Result of 2nd backup and query timestamp:

manifest (4).json (849 Bytes)


{
  "data": {
    "node": [
      {
        "uid": "0x21acb"
      }
    ]
  },
  "extensions": {
    "server_latency": {
      "parsing_ns": 16821,
      "processing_ns": 15343449,
      "encoding_ns": 9767,
      "assign_timestamp_ns": 1453494
    },
    "txn": {
      "start_ts": 21637
    }
  }
}

There doesn’t seem to be anything wrong with the timestamps. Here’s the timeline:

  • First backup does a backup up to timestamp 21602.
  • The query afterwards has a timestamp of 21603. This makes perfect sense.
  • Second backup does a backup of the data changed between timestamps 21602 and 21636. Since the difference is pretty small, the resulting backup is expected to be small. The only exception is if your transactions were huge but that doesn’t seem to be the case.
  • The strange part happens here. After you run the query, the timestamp is 21637, which is the next timestamp. So it appears that the timestamp the backup received is indeed correct. The strange part is that you said a lot of changes were made between the first and second backups but neither the backup nor Dgraph itself agrees with this.

Just a few more questions to try to get to the bottom of this.

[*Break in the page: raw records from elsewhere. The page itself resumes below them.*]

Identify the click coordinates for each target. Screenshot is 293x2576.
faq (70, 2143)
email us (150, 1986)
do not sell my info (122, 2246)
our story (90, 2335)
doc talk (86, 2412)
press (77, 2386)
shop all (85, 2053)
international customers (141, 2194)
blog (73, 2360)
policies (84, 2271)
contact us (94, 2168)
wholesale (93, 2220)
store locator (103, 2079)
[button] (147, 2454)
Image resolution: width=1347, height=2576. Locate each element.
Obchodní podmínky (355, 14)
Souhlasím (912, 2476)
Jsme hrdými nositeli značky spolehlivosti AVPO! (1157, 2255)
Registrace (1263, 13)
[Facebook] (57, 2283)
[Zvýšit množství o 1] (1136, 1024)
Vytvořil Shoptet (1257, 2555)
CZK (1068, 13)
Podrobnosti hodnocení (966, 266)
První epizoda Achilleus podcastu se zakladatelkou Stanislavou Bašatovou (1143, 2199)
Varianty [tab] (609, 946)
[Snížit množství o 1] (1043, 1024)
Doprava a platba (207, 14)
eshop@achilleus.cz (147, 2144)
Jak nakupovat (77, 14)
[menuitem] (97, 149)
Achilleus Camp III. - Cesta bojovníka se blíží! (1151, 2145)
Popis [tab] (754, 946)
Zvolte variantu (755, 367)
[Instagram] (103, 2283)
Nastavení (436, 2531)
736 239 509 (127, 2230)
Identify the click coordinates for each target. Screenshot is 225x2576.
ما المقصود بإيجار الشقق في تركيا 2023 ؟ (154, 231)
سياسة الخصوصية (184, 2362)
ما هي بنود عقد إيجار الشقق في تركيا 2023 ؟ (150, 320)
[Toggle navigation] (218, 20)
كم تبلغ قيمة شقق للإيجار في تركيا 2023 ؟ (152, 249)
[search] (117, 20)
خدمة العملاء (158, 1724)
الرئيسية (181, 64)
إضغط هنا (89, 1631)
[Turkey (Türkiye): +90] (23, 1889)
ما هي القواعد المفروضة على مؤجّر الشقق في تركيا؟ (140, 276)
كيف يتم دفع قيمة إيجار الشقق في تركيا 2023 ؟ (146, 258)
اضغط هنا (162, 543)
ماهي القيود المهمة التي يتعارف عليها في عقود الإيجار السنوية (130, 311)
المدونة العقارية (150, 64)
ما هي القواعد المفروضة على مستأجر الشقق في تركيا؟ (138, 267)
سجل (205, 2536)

  • How big are the transactions sent to Dgraph? Are you sending each change in a separate transaction or batching multiple changes and then writing them to Dgraph?
  • Is your code successfully committing the transactions?
  • Are you handling aborted transactions that must be retried correctly? If there’s conflicts in the transactions and it cannot be committed, the timestamp will not increase. Your code should retry the mutation(s).
  • What’s the rate at which you send data to Dgraph? If it’s variable this could just mean there weren’t many changes between the two points. do you have a mechanism to check how much data was supposed to be added between the two backup points?

After looking at this, I don’t think the issue is with backups at all because the timestamps that the backup received seem correct based on the timestamps of the queries done right after. Either there weren’t any changes made between the two backups or the mutations are not succeeding for some reason.

Apologies if i didn’t communicate properly, i only ran a very small mutation between the first and second backups - for my latest backup attempt. I made alot of changes in my earlier backup attempts, but not this one

I add about 500 nodes per transaction.

Yes my code is successful committing the transactions because i’m able to see the data from the ratel interface.

Not really my transactions are more like fire and forget.

Still though even if there aren’t any changes between the two backups. I’m not even able to recover a single node. The backups simply don’t work, even restoring at least the data from the first backup doesn’t work.